Выбранный отрывок.
= = = = = = =
Это была болезнь без болей и без температуры. Без инфекций или травм. И потому без ясного начала и четкого конца. Человек нерасчетливо выложился. Опасно это или нет?

Слышится, как однажды мартовским вечером, покончив с первой частью доклада для Сольвеевского конгресса, он вдруг позвал Маргарет и сказал ей:

— Ты знаешь, что-то со мной происходит…

И теперь Маргарет решила — пора! В заботах о мальчиках она, кажется, позволила ему забыть, что он тоже, в конце концов, ее ребенок — по доверенности судьбы. Больше она не станет ему потакать. Он слишком превысил права на самостоятельность.

…23 марта он должен был продиктовать пять писем и одну телеграмму с отказами от всех искушений.

Дискуссия в Королевском обществе. Три лекции в Лондонском университете. Курс лекций в Кембридже. Сольвеевский конгресс. Доклад в Физическом обществе Англии.

«Не смогу…» «Вынужден воздержаться…» «Придется отложить…» «Болезнь не позволяет…» «К сожалению…» «К сожалению…»

Ему каждый отказ всегда давался с трудом, а тут сразу пять в один день! Но даже в унынии упадка сил — в траве за гаревой дорожкой — не мог он испытывать печалей духовного одиночества. Он тогда распорядился отослать законченную часть сольвеевского доклада в Лейден, зная, что может положиться на Эренфеста.

Ровно через сорок лет в обзорном послании к 12-му Сольвеевскому конгрессу 1961 года Бор расскажет, как та болезнь помешала ему участвовать в 3-м конгрессе, и благодарно помянет давно покойного друга, заменившего его в Брюсселе за столом заседаний, и подчеркнет: «Изложение Эренфеста верно отразило ощущение, что приближалась пора решающего успеха». С этим целительным ощущением он и болел. Может быть, оттого и не слишком тяжко, а лишь томительно долго. Но вот что психологически кажется почти необъяснимым: откуда могло у него взяться той весной это радужное ощущение, будто «пора решающего успеха» приближается? Понятней было бы, если бы мысль его пребывала в смятении.
= = = = = = =
Задание 1. Согласуются ли с отрывком о болезни Бора утверждения: (а) 23 марта он должен был продиктовать семь писем; (б) в послании 1961 года Бор помянул друга, заменившего его в Брюсселе; (в) болезнь сопровождалась высокой температурой? Ответьте «да» или «нет» и приведите решающие слова отрывка в точной цитате.
Задание 2. Выведите дословно часть отрывка о болезни Бора, начиная со слов «Ему каждый отказ» и продолжая до слов «положиться на Эренфеста.» включительно.
Записи здесь не понадобятся.
= = = = = = =
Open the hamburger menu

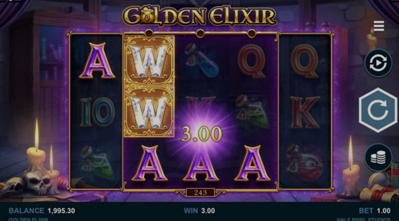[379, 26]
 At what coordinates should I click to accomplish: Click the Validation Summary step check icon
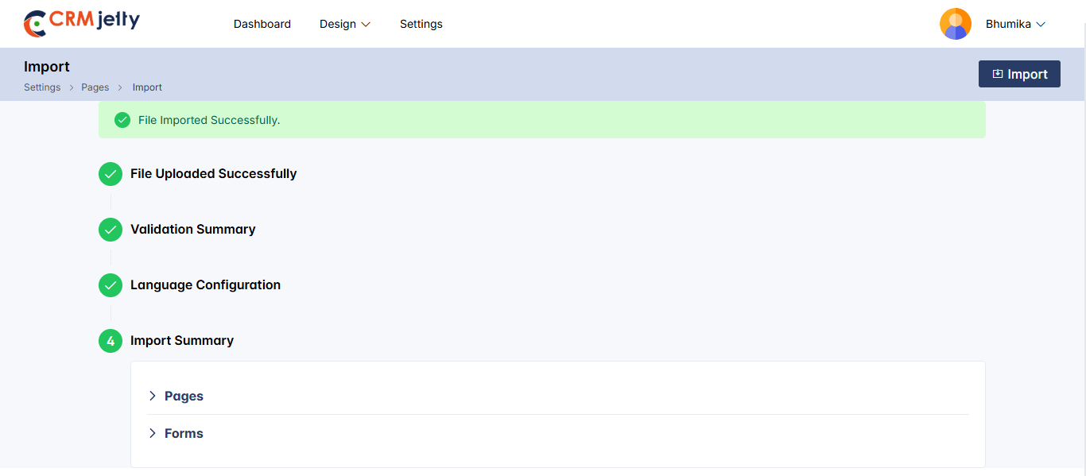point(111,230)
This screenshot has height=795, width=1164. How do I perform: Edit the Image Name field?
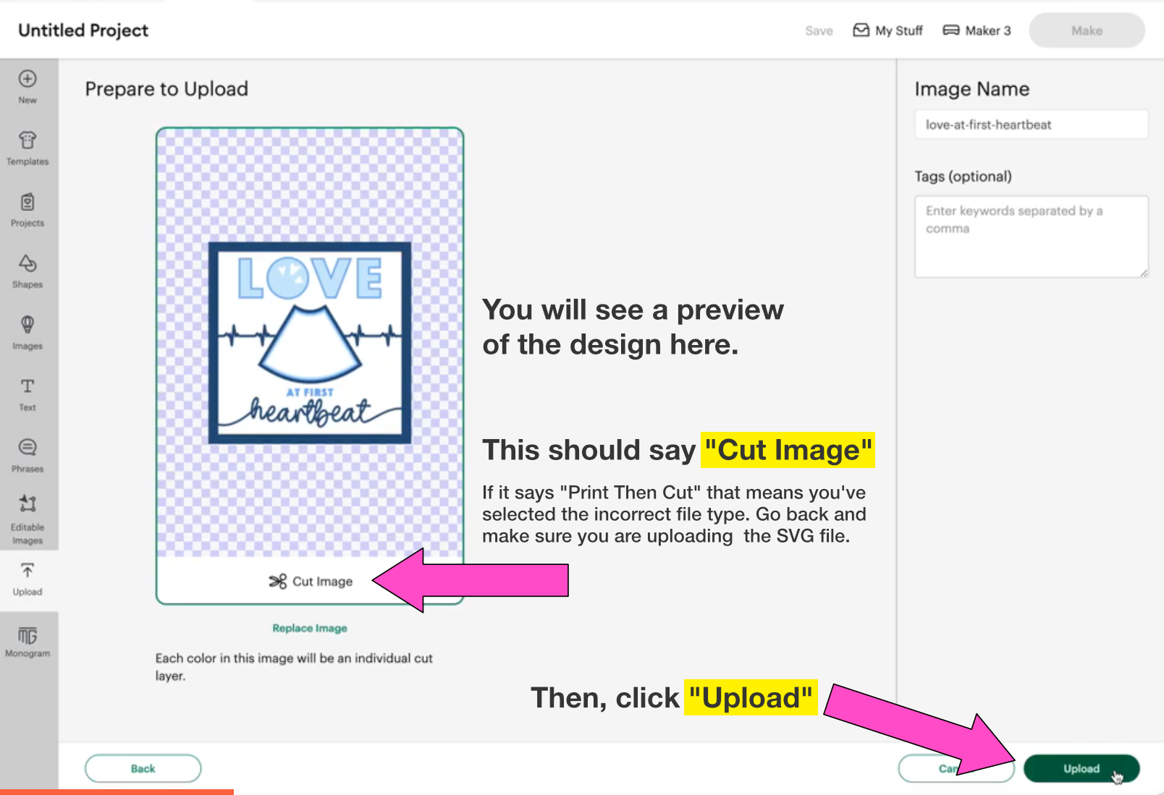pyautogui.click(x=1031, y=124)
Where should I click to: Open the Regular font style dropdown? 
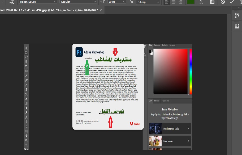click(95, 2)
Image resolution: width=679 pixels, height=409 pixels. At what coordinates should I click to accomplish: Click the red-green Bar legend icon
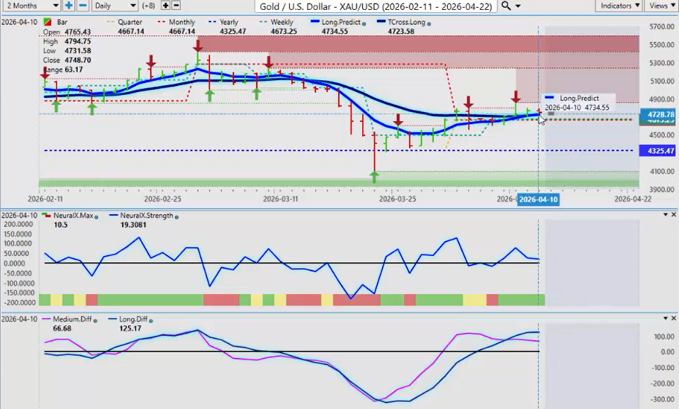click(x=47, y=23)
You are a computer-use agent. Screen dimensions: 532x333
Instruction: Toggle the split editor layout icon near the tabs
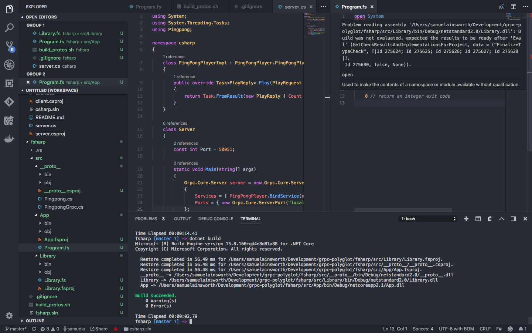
= = = = = = =
Поле ответа 1.
(а) Нет: «23 марта он должен был продиктовать пять писем и одну телеграмму с отказами от всех искушений».
(б) Да: «благодарно помянет давно покойного друга, заменившего его в Брюсселе за столом заседаний».
(в) Нет: «Это была болезнь без болей и без температуры».

Поле ответа 2.
Ему каждый отказ всегда давался с трудом, а тут сразу пять в один день! Но даже в унынии упадка сил — в траве за гаревой дорожкой — не мог он испытывать печалей духовного одиночества. Он тогда распорядился отослать законченную часть сольвеевского доклада в Лейден, зная, что может положиться на Эренфеста.